▸ **Entries drawn from a collection**:

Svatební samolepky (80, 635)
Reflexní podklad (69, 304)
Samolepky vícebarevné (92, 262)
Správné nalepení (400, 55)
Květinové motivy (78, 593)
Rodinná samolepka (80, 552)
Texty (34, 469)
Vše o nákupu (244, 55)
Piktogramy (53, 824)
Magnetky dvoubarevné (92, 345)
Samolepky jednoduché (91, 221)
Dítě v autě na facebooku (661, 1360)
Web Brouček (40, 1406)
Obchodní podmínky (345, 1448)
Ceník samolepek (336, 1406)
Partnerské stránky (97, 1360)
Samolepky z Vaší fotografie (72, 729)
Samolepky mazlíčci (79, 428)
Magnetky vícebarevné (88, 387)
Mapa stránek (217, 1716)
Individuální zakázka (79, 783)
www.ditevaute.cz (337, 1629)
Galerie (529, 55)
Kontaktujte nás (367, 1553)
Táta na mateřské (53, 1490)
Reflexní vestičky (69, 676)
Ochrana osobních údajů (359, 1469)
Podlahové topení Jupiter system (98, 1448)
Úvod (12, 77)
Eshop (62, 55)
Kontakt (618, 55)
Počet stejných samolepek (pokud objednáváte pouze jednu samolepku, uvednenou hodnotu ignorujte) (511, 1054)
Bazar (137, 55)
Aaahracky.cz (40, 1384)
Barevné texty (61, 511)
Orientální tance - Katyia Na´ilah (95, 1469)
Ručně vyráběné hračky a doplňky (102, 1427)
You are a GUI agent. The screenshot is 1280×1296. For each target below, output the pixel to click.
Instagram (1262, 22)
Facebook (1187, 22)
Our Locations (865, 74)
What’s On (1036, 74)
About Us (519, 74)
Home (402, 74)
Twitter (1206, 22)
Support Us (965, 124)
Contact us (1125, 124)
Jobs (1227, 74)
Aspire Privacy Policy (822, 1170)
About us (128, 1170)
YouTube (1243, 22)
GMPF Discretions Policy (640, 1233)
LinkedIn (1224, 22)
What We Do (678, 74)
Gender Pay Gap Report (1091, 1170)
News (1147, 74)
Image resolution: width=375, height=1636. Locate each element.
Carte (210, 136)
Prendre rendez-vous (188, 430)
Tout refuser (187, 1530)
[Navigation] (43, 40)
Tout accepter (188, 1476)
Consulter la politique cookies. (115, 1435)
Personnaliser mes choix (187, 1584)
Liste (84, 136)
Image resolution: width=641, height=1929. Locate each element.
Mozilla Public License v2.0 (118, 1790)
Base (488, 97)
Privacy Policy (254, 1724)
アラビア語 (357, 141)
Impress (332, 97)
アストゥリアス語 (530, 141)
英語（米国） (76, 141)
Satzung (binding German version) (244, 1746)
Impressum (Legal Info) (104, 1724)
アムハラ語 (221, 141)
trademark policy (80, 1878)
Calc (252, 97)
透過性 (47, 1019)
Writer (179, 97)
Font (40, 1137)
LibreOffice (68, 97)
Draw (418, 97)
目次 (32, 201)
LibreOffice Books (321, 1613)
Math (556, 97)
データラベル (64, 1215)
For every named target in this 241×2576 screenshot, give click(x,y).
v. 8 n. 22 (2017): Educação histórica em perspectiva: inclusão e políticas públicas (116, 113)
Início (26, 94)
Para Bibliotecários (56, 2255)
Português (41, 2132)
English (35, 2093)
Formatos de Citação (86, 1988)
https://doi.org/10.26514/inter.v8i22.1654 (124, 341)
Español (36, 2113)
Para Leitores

▸ **WORK REQUIRED**:
Please copy every line of the material above with each character unchanged, from the first line through the last.

▸ **CORRECT ANSWER**:
Svatební samolepky (80, 635)
Reflexní podklad (69, 304)
Samolepky vícebarevné (92, 262)
Správné nalepení (400, 55)
Květinové motivy (78, 593)
Rodinná samolepka (80, 552)
Texty (34, 469)
Vše o nákupu (244, 55)
Piktogramy (53, 824)
Magnetky dvoubarevné (92, 345)
Samolepky jednoduché (91, 221)
Dítě v autě na facebooku (661, 1360)
Web Brouček (40, 1406)
Obchodní podmínky (345, 1448)
Ceník samolepek (336, 1406)
Partnerské stránky (97, 1360)
Samolepky z Vaší fotografie (72, 729)
Samolepky mazlíčci (79, 428)
Magnetky vícebarevné (88, 387)
Mapa stránek (217, 1716)
Individuální zakázka (79, 783)
www.ditevaute.cz (337, 1629)
Galerie (529, 55)
Kontaktujte nás (367, 1553)
Táta na mateřské (53, 1490)
Reflexní vestičky (69, 676)
Ochrana osobních údajů (359, 1469)
Podlahové topení Jupiter system (98, 1448)
Úvod (12, 77)
Eshop (62, 55)
Kontakt (618, 55)
Počet stejných samolepek (pokud objednáváte pouze jednu samolepku, uvednenou hodnotu ignorujte) (511, 1054)
Bazar (137, 55)
Aaahracky.cz (40, 1384)
Barevné texty (61, 511)
Orientální tance - Katyia Na´ilah (95, 1469)
Ručně vyráběné hračky a doplňky (102, 1427)
You are a GUI agent. The screenshot is 1280×1296. For each target below, output the pixel to click.
Instagram (1262, 22)
Facebook (1187, 22)
Our Locations (865, 74)
What’s On (1036, 74)
About Us (519, 74)
Home (402, 74)
Twitter (1206, 22)
Support Us (965, 124)
Contact us (1125, 124)
Jobs (1227, 74)
Aspire Privacy Policy (822, 1170)
About us (128, 1170)
YouTube (1243, 22)
GMPF Discretions Policy (640, 1233)
LinkedIn (1224, 22)
What We Do (678, 74)
Gender Pay Gap Report (1091, 1170)
News (1147, 74)
Image resolution: width=375, height=1636. Locate each element.
Carte (210, 136)
Prendre rendez-vous (188, 430)
Tout refuser (187, 1530)
[Navigation] (43, 40)
Tout accepter (188, 1476)
Consulter la politique cookies. (115, 1435)
Personnaliser mes choix (187, 1584)
Liste (84, 136)
Image resolution: width=641, height=1929. Locate each element.
Mozilla Public License v2.0 (118, 1790)
Base (488, 97)
Privacy Policy (254, 1724)
アラビア語 (357, 141)
Impress (332, 97)
アストゥリアス語 (530, 141)
英語（米国） (76, 141)
Satzung (binding German version) (244, 1746)
Impressum (Legal Info) (104, 1724)
アムハラ語 (221, 141)
trademark policy (80, 1878)
Calc (252, 97)
透過性 (47, 1019)
Writer (179, 97)
Font (40, 1137)
LibreOffice (68, 97)
Draw (418, 97)
目次 (32, 201)
LibreOffice Books (321, 1613)
Math (556, 97)
データラベル (64, 1215)
For every named target in this 241×2576 screenshot, give click(x,y).
v. 8 n. 22 (2017): Educação histórica em perspectiva: inclusão e políticas públicas (116, 113)
Início (26, 94)
Para Bibliotecários (56, 2255)
Português (41, 2132)
English (35, 2093)
Formatos de Citação (86, 1988)
https://doi.org/10.26514/inter.v8i22.1654 (124, 341)
Español (36, 2113)
Para Leitores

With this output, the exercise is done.